Upon retirement from the NHL, “JD” then took up broadcasting. Starting with Rangers coverage, he worked his way into the booth and then proceeded to call national games for pretty much every network that carried the NHL from 1990 through 2006. Was he the best commentator ever? Arguably yes, as he has a Foster Hewitt Memorial Award (recognizing his contributions to broadcasting) from the Hockey Hall of Fame sitting on his mantle.
Then, in 2006, he took over the hockey operations for the St. Louis Blues. The Blues were dismally bad, and his efforts left the team in infinitely better shape than when he started. But ownership changed, and Davidson’s contract was bought out. Was he the best hockey executive ever? I think it fair to say JD gets an “incomplete” for his work in St. Louis.
Which brings us to Columbus, and my theory. If you were not aware, JD was looking at broadcasting options when he took the Blue Jackets job. It’s a worthwhile debate to consider which job would be more strenuous – supervising a team of executives for a hockey franchise (and performing the public relations work that he does so well) or call hockey games at least once a week. The hockey job probably was a little more work up front as he put his stamp on the team both in front of and behind the curtain, but it surely will taper off as his people do the work of making his vision a reality. The broadcasting job would have been reasonably steady throughout the seasons, just like the flow of NHL games.
I’m sure Davidson was well-compensated for taking the CBJ role, and I gather that he loves the creature comforts that Columbus provides for his entire family. I don’t want to diminish the role that other factors like those played in his choosing the Blue Jackets over TV. Still, I think that there’s more at play.
I think that John Davidson wants to ascend to the upper echelons of hockey history. Simply put, I think he wants his face on hockey’s Mount Rushmore. I also think that he knows that going back to television wasn’t going to get him there - he scaled that mountain already – but being The Man in a turnaround of one of the worst-performing (on-ice, I mean) franchises in the NHL since 2000 very well could. A Stanley Cup win or two certainly would put him in strong contention. It probably would have been the same way in St. Louis, but the plug was pulled before he could finish the job.
So here we are in mid-August in Columbus, Ohio. Davidson has switched his top hockey personnel staff by having Jarmo Kekalainen replacing Scott Howson. He’s shuffling the deck in the scouting department. He’s harvesting the season ticket holders. He’s ingratiating himself with the community by slapping down the national hockey media blowhards who can’t understand why any hockey player would want to come to Columbus.
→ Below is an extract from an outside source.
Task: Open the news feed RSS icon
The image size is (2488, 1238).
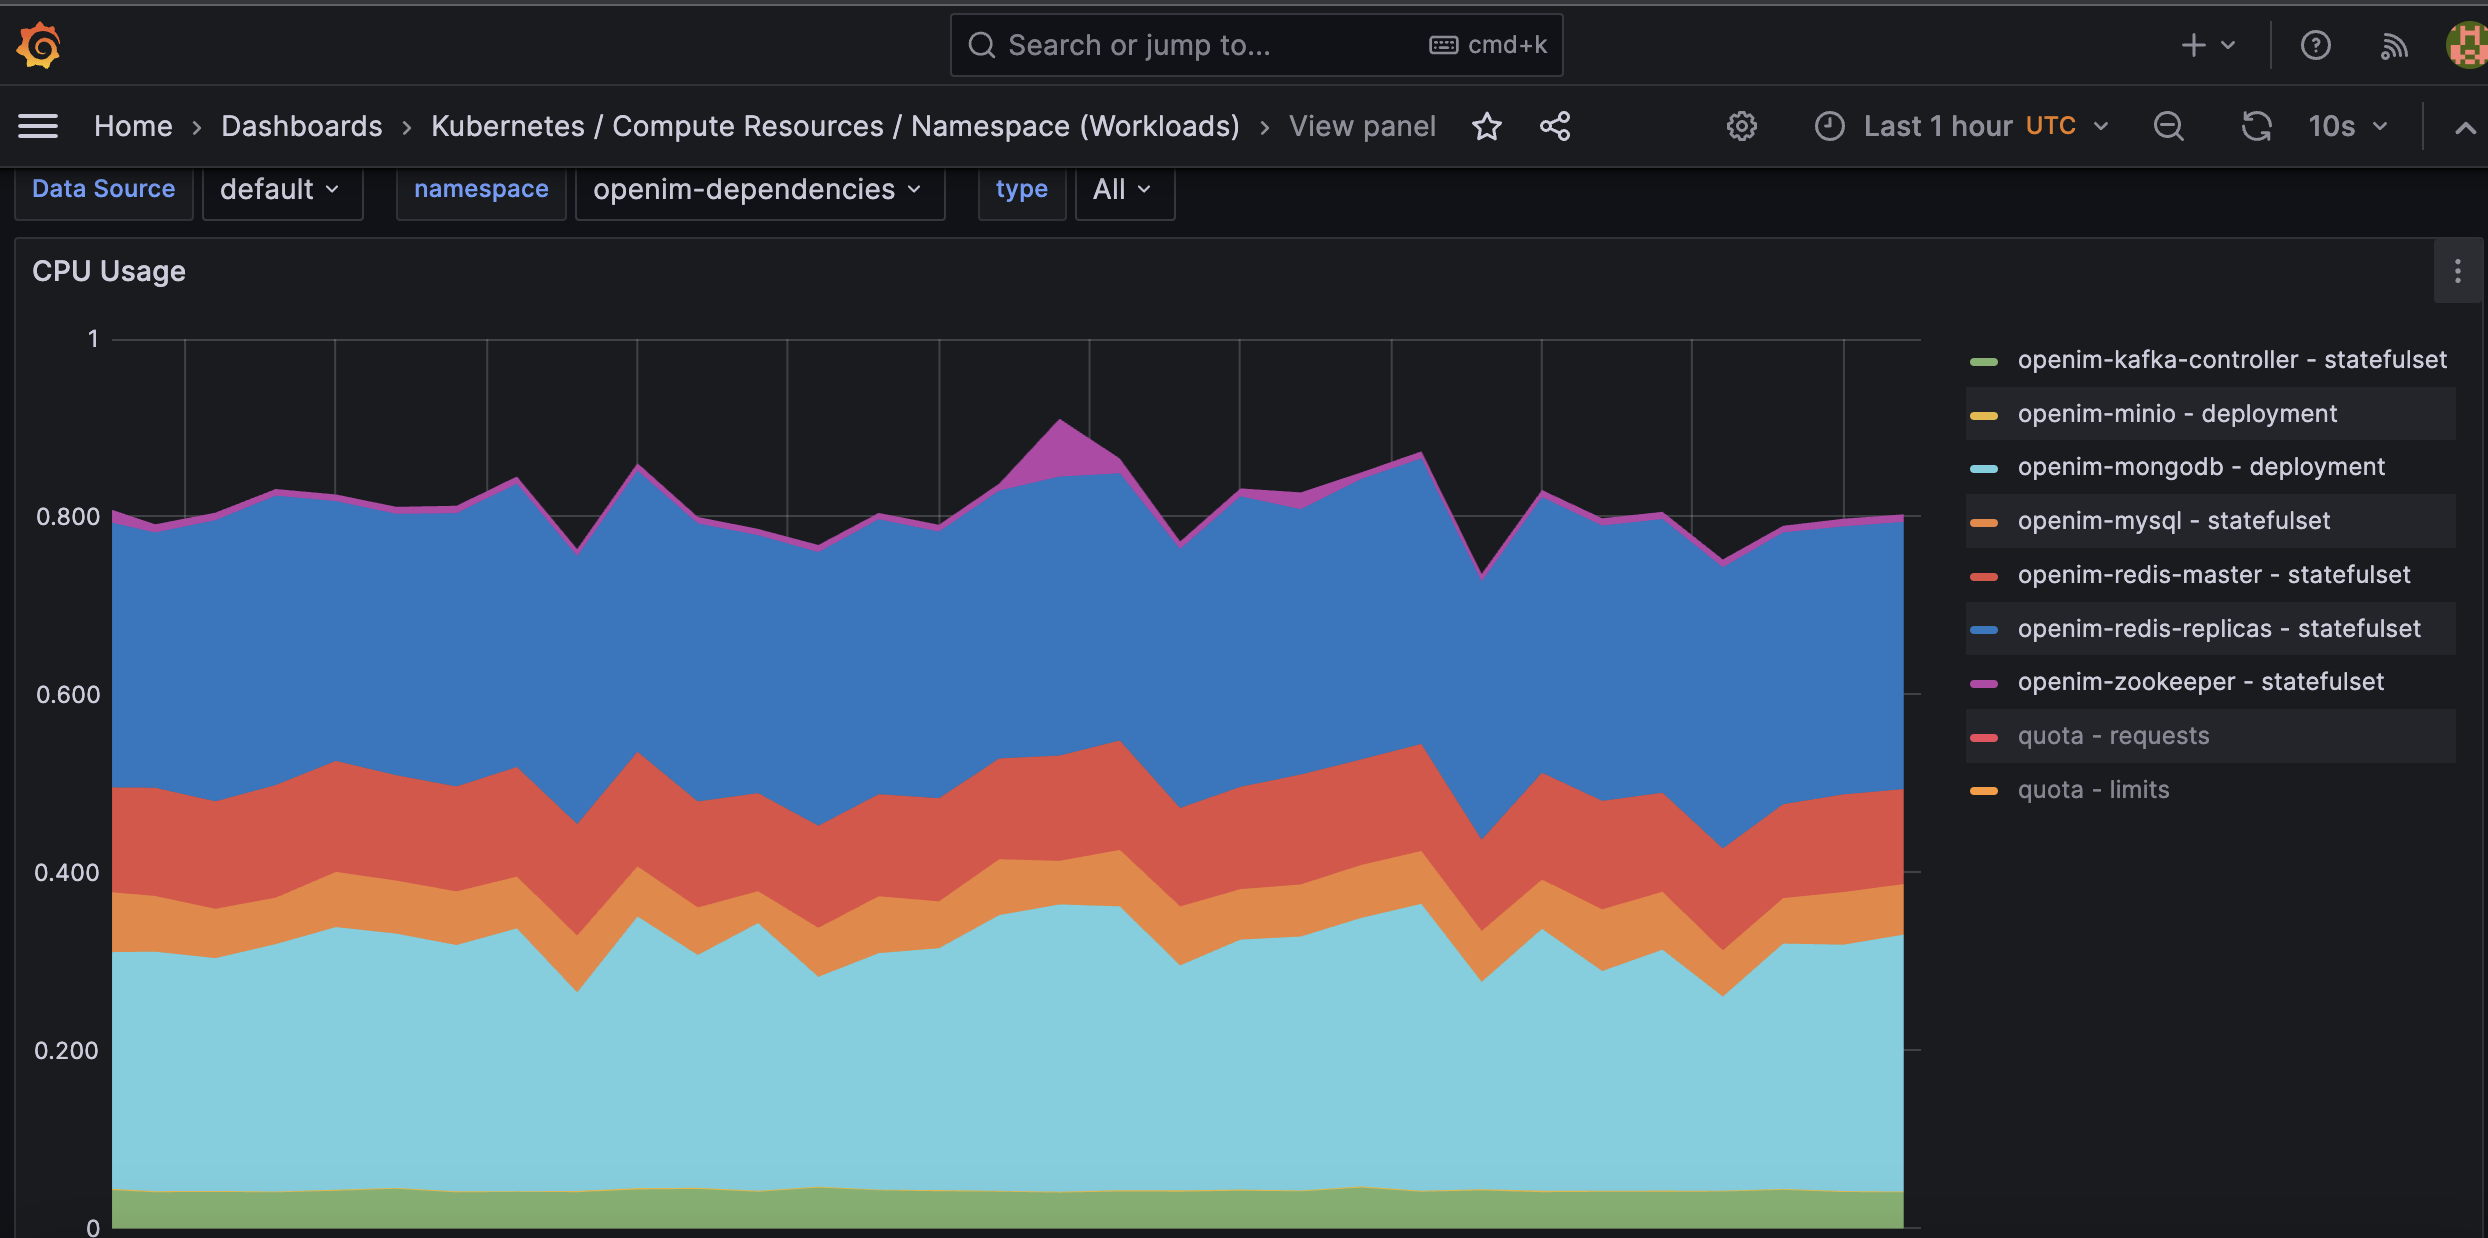Action: tap(2394, 45)
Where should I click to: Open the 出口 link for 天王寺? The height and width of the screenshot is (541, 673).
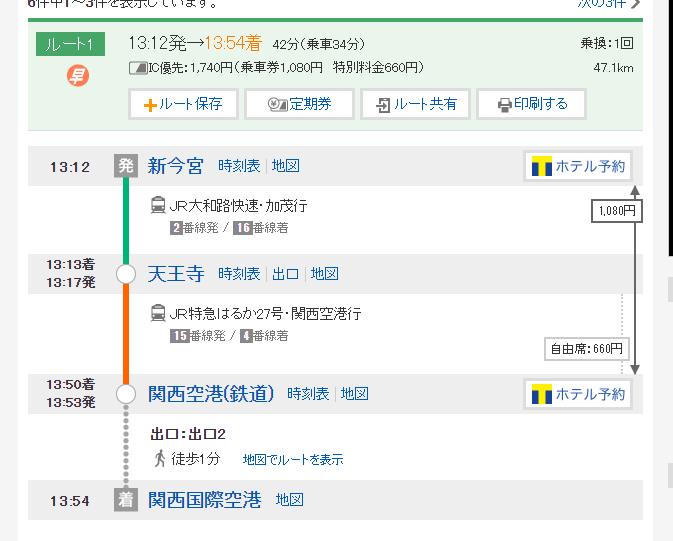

And then he (and Kekalainen) pulls a rabbit out of his hat this week. The Blue Jackets announced that they have lured former agent Bill Zito into the CBJ front office as an assistant general manager. To me, this was a jaw-dropper. The agent for the likes of Tukka Rask and Valterri Filppula walked away from his clients to take a third-rung job (JD at the top, Jarmo in second seed) here in Columbus.
Really? Super agent chooses to turn into assistant general manager for the CBJ? To borrow the kid’s catchphrase, Is this real life?
It is, my friend, and Zito did just that. And if I had to guess, JD had something to do with it. Sure, Kekalainen’s Finnish heritage and Zito’s Finn-centric client list helped, if not drove, the deal. But JD’s the closer. People gravitate toward working for people with whom they want to be associated, and people of substance apparently want to be on JD’s team. Why not take full advantage of the fact?
Just as JD built his team of Doug Armstrong, Kekalainen and others in St. Louis, he’s doing the same with Kekalainen, Zito et al here in Columbus. But this time, I’m thinking he’s planning on taking the team all the way to the promised land…and perhaps will reach a level of hockey immortality that few can fathom.
[The background I offer in this post on Davidson was cribbed from his Wikipedia page.]